Conclusions: no more heads in the sand(box) when it comes to algorithms

The CMA is now actively inviting engagement with market participants on the application of the competition law regime to algorithms.  The paper is detailed, and demonstrates that the CMA is both actively interested in algorithmic operations and the anti-competitive harms that might arise from their operation; but also that the CMA is equipping itself with the resources and knowledge to take action against and remedy their anti-competitive effects in the marketplace.

The paper points to towards a very clear audit and compliance expectation on all firms, irrespective of their size. This not only translates into heightened systems and monitoring controls, with adequate documentation, robust audits and training programmes, but a clear expectation that certain personnel – including senior management – understand how the these algorithms function.

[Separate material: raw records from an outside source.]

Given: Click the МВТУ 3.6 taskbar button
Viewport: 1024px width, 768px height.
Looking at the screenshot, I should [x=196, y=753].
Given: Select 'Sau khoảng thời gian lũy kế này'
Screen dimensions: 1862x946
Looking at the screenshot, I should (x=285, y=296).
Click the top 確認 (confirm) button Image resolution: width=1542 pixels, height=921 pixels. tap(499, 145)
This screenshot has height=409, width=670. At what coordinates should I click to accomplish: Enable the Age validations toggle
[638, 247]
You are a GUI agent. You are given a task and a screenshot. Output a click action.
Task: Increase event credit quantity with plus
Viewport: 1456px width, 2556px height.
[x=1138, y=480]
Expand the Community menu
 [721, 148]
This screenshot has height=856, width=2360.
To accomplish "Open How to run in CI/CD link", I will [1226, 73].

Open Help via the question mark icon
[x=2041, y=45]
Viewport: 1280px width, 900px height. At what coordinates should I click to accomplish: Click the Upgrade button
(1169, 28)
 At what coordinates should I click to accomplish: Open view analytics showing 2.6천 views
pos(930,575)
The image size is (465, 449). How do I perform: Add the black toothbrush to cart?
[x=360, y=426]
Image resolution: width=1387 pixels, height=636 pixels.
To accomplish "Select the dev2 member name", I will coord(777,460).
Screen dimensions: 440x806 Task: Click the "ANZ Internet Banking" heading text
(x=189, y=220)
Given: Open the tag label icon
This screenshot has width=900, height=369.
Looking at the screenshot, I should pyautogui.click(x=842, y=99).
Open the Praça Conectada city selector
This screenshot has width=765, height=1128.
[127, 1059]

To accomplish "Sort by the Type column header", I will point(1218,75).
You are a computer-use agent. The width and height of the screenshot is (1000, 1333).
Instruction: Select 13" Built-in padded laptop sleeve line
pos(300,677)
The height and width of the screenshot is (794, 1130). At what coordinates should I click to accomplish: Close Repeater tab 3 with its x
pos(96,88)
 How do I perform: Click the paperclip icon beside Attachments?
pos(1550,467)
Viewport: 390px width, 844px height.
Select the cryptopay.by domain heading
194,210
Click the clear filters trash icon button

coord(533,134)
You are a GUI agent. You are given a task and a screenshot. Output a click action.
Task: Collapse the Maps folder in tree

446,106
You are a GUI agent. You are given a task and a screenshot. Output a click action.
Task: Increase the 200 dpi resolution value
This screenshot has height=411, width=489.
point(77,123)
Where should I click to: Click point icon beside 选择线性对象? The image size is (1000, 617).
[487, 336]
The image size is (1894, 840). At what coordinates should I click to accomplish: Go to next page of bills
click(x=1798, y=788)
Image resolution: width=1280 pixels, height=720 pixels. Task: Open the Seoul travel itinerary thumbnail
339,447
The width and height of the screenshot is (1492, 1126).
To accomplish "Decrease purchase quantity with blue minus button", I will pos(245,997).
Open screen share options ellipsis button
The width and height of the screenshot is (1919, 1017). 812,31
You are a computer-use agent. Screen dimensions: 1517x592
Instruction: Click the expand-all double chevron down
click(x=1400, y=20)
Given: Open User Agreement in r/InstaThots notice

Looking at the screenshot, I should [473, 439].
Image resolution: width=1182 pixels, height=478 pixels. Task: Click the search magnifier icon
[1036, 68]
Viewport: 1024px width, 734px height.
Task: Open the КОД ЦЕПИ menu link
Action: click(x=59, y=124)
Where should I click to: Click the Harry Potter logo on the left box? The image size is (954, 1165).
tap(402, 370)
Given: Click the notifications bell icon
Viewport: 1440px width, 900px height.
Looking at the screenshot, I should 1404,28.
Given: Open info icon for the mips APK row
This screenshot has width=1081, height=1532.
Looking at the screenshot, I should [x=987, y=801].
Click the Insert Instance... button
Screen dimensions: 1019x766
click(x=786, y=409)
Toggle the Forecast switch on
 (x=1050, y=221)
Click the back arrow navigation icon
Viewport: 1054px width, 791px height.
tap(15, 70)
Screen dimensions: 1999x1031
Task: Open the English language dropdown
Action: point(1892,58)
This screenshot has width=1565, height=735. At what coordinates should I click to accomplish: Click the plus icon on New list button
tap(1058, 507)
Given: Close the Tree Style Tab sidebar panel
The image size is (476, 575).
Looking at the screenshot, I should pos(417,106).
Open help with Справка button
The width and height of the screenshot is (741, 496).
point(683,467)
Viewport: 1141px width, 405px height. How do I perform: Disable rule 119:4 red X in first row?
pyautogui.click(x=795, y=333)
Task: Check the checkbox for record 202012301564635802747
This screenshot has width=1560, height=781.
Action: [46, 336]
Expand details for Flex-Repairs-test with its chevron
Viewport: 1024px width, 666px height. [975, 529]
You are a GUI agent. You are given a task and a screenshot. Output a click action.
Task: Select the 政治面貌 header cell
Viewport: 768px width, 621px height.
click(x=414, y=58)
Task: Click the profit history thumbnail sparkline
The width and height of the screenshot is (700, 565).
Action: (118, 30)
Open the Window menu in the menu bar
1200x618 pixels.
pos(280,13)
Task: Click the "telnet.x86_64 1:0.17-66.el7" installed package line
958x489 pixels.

Clearly, larger firms will be better resourced to rise to these compliance challenges. However, even smaller firms that perhaps license "off the shelf" algorithms will not be exempt, even if they do not have access to the underlying data or analytics tools required to train the algorithm.  Smaller firms will therefore need to ensure that they carry out appropriate due diligence and that their commercial agreements and licences with larger providers address the provision of these audit and compliance materials; they will also need to consider how they can satisfy the obligation to understand and demonstrate that understanding of their operation.  Accordingly, to the extent that smaller firms will be burdened with the same expectations as larger and even potentially dominant firms, this perhaps calls into question the proportionality of the future enforcement regime and re-opens the debate surrounding the potential unintended chilling effects on competition of enhanced regulatory scrutiny.

Overall, however, businesses should be in no doubt that anti-competitive harms that might be attributed to algorithmic processes are clearly within the CMA's sights under the remit of the new Digital Markets Unit, and will remain so for the foreseeable future.